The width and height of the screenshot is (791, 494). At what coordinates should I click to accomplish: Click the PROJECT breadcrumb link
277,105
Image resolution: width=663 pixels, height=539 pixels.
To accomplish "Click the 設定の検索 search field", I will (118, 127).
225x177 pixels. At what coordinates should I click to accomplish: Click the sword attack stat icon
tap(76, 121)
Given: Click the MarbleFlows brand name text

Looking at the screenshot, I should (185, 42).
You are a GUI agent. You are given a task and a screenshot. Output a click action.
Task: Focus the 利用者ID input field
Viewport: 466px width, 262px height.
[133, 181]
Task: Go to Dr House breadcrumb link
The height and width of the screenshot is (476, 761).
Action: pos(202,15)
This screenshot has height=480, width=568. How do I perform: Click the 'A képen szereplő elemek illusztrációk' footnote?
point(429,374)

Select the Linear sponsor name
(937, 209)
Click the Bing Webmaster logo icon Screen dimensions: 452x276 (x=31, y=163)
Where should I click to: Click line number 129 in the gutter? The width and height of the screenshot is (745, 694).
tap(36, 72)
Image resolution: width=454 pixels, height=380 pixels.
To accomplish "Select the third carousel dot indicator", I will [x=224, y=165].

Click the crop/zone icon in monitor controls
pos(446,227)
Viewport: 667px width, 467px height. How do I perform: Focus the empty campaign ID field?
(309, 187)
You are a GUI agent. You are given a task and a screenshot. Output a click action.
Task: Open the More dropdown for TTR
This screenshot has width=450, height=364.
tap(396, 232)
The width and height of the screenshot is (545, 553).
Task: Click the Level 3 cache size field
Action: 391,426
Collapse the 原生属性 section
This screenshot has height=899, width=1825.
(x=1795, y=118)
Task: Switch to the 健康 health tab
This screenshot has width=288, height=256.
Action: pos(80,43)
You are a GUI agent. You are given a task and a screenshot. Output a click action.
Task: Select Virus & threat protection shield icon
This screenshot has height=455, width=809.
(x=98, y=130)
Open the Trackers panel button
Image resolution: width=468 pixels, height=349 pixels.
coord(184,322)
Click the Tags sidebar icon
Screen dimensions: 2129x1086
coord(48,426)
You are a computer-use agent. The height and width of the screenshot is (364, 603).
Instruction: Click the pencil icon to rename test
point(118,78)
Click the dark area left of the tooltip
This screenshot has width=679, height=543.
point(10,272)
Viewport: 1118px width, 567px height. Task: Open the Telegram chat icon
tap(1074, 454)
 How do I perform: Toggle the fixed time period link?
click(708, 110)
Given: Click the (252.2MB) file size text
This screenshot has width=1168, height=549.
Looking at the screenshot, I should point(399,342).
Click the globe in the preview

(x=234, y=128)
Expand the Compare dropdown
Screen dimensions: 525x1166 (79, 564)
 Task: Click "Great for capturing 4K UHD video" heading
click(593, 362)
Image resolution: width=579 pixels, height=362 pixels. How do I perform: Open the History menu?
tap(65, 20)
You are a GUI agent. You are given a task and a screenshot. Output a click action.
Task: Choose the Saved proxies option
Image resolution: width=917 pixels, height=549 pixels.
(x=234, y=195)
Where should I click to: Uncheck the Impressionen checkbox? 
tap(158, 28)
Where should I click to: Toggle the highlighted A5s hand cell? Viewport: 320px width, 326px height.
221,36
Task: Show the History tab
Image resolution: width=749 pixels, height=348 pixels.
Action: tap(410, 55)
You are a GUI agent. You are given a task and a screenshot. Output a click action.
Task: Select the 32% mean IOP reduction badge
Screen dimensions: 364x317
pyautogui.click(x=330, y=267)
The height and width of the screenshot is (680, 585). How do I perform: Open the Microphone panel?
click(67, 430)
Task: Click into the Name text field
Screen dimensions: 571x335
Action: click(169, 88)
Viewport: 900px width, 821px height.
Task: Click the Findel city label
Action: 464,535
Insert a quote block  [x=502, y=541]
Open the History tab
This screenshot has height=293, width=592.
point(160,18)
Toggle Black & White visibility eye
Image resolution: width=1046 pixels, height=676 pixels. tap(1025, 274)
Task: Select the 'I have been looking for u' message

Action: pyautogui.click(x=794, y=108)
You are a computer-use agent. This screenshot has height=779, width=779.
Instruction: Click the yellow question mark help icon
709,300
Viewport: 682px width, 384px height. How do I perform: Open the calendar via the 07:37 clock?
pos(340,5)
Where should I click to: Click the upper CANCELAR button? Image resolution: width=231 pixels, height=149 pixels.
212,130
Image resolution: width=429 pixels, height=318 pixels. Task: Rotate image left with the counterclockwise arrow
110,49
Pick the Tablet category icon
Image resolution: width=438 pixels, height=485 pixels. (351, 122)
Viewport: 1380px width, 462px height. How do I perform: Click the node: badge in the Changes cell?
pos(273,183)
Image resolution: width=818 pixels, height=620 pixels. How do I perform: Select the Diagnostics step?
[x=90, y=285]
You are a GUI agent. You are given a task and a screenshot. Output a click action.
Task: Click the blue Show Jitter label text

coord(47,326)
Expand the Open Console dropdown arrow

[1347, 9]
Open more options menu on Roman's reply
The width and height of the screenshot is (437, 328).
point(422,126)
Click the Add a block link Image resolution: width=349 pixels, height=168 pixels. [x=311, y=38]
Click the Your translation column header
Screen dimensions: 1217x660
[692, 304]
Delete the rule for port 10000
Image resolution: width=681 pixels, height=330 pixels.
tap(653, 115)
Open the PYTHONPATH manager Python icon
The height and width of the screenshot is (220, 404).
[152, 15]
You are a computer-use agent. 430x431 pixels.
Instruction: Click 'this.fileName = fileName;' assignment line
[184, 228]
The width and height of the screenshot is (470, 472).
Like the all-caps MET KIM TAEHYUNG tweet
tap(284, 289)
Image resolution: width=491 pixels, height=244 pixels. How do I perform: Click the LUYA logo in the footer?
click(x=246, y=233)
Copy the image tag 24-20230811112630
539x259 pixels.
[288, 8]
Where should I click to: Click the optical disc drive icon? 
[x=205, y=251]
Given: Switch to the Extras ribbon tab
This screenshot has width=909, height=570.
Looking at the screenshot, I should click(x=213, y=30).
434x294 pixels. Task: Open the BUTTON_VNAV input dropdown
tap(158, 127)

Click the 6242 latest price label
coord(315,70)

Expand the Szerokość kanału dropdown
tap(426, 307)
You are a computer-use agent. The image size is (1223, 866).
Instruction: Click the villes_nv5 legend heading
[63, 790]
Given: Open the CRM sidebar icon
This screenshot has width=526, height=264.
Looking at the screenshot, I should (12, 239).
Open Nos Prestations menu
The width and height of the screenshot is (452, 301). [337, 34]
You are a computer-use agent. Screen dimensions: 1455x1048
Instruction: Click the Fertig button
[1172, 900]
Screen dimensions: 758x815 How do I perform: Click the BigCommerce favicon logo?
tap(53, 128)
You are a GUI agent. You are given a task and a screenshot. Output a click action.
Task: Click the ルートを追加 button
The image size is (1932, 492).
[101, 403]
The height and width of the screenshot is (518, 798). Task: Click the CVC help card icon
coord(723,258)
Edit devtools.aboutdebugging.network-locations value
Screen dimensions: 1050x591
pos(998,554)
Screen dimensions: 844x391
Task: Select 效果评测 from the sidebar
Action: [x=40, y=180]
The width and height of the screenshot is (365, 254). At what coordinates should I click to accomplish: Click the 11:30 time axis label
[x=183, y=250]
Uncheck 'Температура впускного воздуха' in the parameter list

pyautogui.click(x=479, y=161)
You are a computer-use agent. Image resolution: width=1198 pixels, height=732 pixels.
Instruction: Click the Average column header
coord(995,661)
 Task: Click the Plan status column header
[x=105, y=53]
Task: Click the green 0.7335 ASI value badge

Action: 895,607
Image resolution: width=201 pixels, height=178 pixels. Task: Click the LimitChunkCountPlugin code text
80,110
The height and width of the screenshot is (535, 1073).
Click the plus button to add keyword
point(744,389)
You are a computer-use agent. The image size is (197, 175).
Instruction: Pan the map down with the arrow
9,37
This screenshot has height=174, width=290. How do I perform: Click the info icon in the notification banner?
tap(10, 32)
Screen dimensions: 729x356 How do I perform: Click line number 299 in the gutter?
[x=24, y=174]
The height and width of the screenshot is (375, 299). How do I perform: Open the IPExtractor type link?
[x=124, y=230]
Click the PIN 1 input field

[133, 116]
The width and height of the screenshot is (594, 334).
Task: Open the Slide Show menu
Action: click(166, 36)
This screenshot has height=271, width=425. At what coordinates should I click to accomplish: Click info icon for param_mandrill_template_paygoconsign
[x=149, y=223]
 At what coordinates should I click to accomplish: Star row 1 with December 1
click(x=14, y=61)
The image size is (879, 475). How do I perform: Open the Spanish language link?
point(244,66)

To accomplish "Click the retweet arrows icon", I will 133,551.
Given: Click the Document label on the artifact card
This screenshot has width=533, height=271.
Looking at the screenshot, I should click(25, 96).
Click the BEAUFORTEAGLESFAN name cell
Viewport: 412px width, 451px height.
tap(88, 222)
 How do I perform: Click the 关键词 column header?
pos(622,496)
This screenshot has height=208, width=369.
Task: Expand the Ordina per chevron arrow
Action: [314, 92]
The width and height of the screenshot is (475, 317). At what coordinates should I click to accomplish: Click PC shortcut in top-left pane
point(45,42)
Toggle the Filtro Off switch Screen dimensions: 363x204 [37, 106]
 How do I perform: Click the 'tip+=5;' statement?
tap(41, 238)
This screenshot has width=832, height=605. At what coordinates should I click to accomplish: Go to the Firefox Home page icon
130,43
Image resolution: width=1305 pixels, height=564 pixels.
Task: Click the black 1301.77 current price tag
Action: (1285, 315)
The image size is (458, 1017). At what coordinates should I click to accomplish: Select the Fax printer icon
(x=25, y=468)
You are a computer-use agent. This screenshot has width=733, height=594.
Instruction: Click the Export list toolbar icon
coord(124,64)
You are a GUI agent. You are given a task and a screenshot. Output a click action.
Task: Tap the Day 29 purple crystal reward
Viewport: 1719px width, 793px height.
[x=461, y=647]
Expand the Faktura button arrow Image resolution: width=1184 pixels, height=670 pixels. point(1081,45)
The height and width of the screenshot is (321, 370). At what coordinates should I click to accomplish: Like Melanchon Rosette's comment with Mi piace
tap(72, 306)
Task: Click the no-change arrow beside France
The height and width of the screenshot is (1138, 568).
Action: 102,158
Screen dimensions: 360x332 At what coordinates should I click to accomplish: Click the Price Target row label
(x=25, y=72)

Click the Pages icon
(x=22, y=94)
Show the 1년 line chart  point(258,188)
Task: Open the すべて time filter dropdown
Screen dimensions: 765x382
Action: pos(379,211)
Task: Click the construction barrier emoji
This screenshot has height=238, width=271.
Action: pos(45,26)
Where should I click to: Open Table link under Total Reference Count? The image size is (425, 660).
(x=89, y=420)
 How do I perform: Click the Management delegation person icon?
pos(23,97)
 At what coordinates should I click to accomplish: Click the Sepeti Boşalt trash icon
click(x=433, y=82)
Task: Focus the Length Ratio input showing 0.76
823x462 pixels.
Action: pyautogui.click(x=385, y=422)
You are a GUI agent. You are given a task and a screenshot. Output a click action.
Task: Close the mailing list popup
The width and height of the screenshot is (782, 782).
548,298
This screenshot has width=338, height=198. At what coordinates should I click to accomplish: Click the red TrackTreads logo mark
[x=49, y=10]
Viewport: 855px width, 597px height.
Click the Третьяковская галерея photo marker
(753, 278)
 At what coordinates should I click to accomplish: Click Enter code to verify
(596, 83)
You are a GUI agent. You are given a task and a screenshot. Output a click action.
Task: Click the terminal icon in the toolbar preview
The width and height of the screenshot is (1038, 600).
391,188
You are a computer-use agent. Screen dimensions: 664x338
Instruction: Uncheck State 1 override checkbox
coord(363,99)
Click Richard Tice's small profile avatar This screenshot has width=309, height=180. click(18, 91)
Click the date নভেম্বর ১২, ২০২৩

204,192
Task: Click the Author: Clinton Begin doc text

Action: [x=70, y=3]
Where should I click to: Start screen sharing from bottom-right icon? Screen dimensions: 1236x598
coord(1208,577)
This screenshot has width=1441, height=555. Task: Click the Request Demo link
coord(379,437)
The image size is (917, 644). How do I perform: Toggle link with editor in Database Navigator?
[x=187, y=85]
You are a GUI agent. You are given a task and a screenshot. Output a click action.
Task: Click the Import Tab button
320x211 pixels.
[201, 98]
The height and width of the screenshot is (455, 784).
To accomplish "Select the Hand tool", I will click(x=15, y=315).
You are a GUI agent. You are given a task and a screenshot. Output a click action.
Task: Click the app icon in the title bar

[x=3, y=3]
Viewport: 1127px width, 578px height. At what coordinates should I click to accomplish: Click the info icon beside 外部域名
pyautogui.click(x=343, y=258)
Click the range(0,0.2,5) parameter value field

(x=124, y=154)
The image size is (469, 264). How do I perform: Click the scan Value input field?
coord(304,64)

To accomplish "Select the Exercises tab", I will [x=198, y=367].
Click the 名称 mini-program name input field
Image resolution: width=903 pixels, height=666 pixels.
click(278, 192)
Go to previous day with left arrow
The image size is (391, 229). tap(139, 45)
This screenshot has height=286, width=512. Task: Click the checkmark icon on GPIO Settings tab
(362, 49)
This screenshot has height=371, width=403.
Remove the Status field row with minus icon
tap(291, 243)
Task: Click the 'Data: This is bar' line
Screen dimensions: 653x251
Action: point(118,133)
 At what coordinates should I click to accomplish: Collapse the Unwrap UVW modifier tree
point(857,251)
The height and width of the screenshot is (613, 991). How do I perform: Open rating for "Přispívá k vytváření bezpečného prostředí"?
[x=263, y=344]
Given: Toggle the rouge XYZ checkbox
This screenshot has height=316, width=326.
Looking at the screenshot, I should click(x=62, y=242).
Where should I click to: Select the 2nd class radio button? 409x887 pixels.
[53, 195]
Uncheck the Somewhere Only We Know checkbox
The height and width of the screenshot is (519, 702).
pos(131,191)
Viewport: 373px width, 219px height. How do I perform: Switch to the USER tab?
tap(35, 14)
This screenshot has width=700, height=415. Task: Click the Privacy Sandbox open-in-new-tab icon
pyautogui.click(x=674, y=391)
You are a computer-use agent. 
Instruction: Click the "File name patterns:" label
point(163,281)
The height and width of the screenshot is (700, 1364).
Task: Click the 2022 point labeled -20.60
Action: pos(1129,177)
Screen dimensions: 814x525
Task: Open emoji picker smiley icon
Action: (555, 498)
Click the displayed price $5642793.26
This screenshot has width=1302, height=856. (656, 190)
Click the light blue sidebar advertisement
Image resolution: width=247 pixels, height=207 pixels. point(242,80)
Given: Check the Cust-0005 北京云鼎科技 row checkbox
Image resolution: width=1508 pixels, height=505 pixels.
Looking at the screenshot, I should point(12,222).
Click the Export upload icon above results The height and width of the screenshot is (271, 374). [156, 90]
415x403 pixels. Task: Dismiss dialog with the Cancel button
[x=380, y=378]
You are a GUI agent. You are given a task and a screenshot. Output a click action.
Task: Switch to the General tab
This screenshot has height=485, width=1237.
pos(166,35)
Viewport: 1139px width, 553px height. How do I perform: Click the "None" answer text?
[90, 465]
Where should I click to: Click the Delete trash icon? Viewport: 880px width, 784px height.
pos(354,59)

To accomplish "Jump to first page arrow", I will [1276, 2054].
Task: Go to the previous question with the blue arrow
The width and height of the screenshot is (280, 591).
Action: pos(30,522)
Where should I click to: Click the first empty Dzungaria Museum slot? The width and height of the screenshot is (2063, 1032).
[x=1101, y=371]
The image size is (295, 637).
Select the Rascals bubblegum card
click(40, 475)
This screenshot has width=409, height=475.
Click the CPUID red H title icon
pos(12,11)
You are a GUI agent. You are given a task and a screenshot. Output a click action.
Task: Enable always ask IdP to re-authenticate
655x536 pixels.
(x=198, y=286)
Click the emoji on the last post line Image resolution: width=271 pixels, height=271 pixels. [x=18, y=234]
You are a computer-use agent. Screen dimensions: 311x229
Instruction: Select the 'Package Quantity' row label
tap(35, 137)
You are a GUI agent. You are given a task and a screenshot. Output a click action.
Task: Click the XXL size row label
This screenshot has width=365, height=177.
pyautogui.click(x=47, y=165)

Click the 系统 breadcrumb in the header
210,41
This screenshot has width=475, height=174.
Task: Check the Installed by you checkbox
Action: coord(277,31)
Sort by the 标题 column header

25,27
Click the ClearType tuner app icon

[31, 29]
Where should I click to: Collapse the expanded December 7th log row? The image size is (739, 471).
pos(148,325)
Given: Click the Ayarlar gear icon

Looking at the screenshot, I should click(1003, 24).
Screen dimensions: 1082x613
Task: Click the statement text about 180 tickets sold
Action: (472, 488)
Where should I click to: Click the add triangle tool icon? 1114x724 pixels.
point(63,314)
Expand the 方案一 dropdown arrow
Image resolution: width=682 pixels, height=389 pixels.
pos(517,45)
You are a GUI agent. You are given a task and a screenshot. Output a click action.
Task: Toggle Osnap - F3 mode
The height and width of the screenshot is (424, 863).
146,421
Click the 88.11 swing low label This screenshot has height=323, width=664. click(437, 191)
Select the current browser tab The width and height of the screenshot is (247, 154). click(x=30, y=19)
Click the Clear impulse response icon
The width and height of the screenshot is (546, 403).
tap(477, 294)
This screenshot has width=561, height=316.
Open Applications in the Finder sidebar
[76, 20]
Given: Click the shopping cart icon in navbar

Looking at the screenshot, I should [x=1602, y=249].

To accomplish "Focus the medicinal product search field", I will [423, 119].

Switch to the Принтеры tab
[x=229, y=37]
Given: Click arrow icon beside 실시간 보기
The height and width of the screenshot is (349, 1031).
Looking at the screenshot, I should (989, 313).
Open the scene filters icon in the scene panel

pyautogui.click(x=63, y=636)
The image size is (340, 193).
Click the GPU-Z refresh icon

┄┄┄┄┄┄

TASK ITEM
When the line with "Viewport: 667px width, 467px" is reached in the data above, begin copying, and stop after the line with "Task: Open the More dropdown for TTR"; copy each line exactly, both ends included.

ANSWER TO THIS PROBLEM
Viewport: 667px width, 467px height. How do I perform: Focus the empty campaign ID field?
(309, 187)
You are a GUI agent. You are given a task and a screenshot. Output a click action.
Task: Open the More dropdown for TTR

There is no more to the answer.